- Selected excerpt:
What does turbidity mean?

As defined on NOAA’s National Ocean Service Education website, turbidity is “essentially a measurement of how cloudy or clear the water is, or, in other words, how easily light can be transmitted through it.”
To learn more about turbidity, visit the NOAA page about Turbidity.

This weekend Cassidy and Trevor joined me for a REEF survey while Jeannie watched our gear on the beach. Unfortunately, the water was pretty chilly and the visibility was under 10 feet. In Waikīkī, tides, currents, and wave or wind swell can re-suspend sediment, significantly decreasing the visibility and increasing the turbidity. Cassidy was able to capture a picture of two Bluefin Jacks and the turbid water:

While bad visibility makes for an unpleasant snorkel, the sediment can cause even more harm to the coral communities in Waikīkī. The following quote is from a 2010 paper published in the Journal of Coastal Research:

“The presence of suspended sediment may stress corals by reducing incident light levels (Rogers, 1990), and moreover, particles that settle on coral surfaces interfere with photosynthesis and hinder feeding (Bak, 1978).”

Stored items
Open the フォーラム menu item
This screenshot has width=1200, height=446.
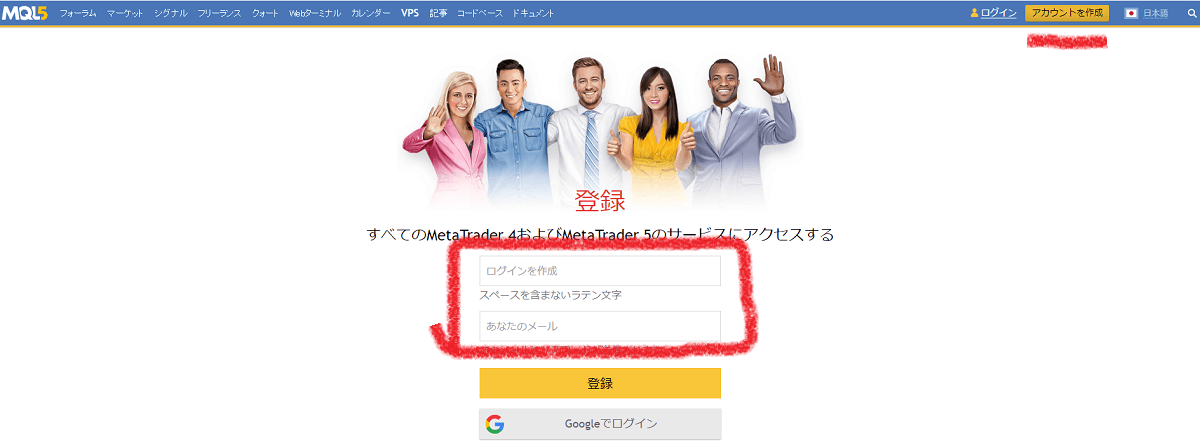(78, 13)
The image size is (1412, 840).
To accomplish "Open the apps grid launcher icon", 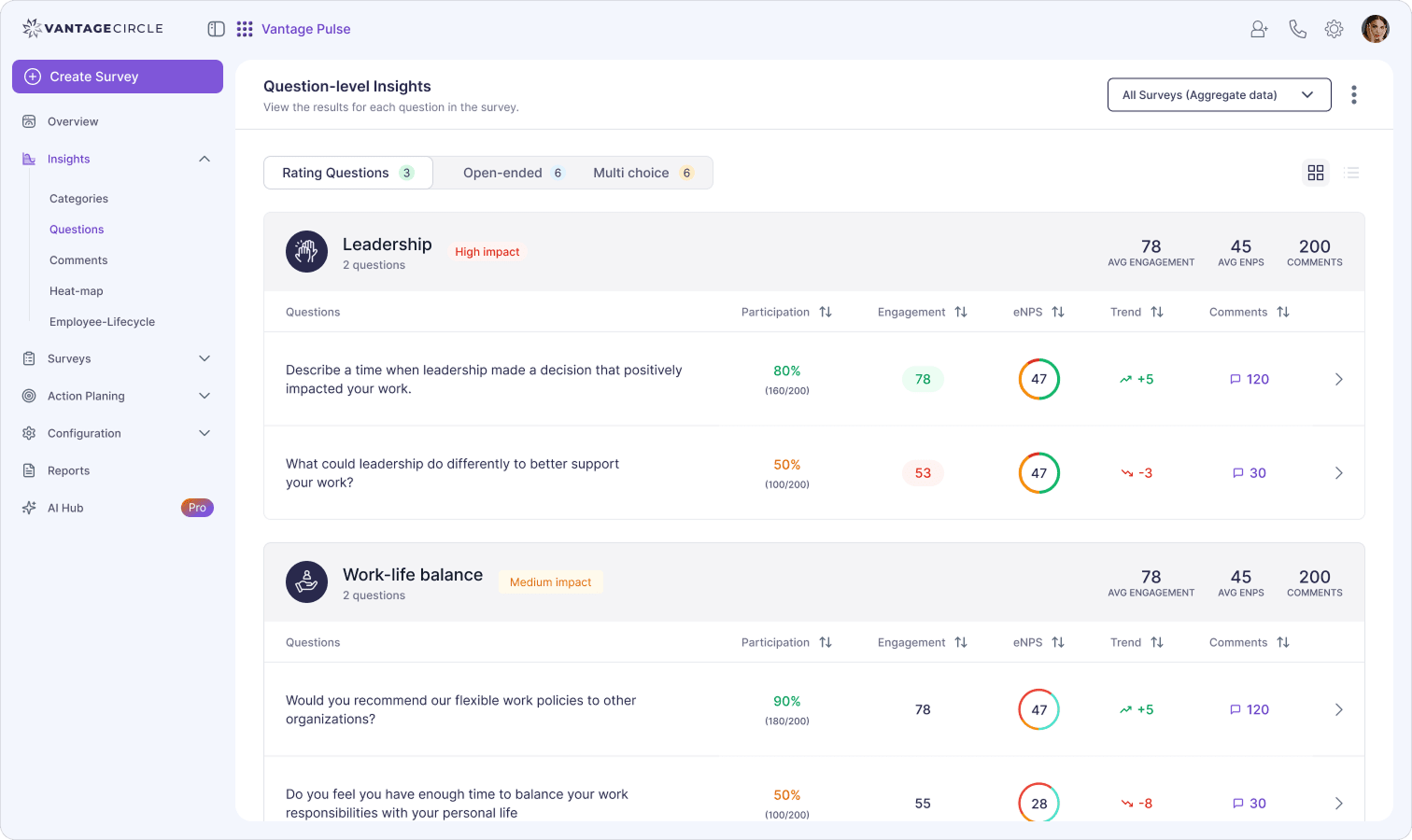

- Study questions:
1. Summarize the post on turbidity in two sentences.
2. Duplicate the part of the post on turbidity that begins at the words "What does turbidity mean?" and stops after the words "page about Turbidity.".
3. Pick up the post on turbidity after its last sentence and keep writing it.
The listing is not needed for this work.

- Answers to this exercise:
1. Turbidity is a measure of how cloudy or clear water is, or how easily light passes through it. On a REEF survey in Waikīkī, visibility was under 10 feet because tides, currents, and swell can re-suspend sediment, and that sediment can also harm coral by cutting light, interfering with photosynthesis, and hindering feeding.

2.
What does turbidity mean?

As defined on NOAA’s National Ocean Service Education website, turbidity is “essentially a measurement of how cloudy or clear the water is, or, in other words, how easily light can be transmitted through it.”
To learn more about turbidity, visit the NOAA page about Turbidity.

3.
Essentially, suspended sediment can stress the health of coral colonies. In addition, the problem of suspended sediments may become worse with climate change. Andrea Ogston and Michael Field, the authors of the paper quoted above, predict that sea level rise will increase the amount of suspended sediment and shoreline erosion in areas with fringing reefs, such as the island of Molokai.

Ogston, A. S. and Field, M. E., 2010, Predictions of Turbidity Due to Enhanced Sediment Resuspension Resulting from Sea-Level Rise on a Fringing Coral Reef: Evidence from Molokai, Hawaii. Journal of Coastal Research, Vol. 26, No. 6, p 1027-1037.

2 Responses to “What does turbidity mean?”

  1. On 11/22/10 & 11/24/10, I noticed decreased visibility (increased turbidity) at Hanauma Bay, inner reef. Today (11/24/10) was worse (< 10') than Monday.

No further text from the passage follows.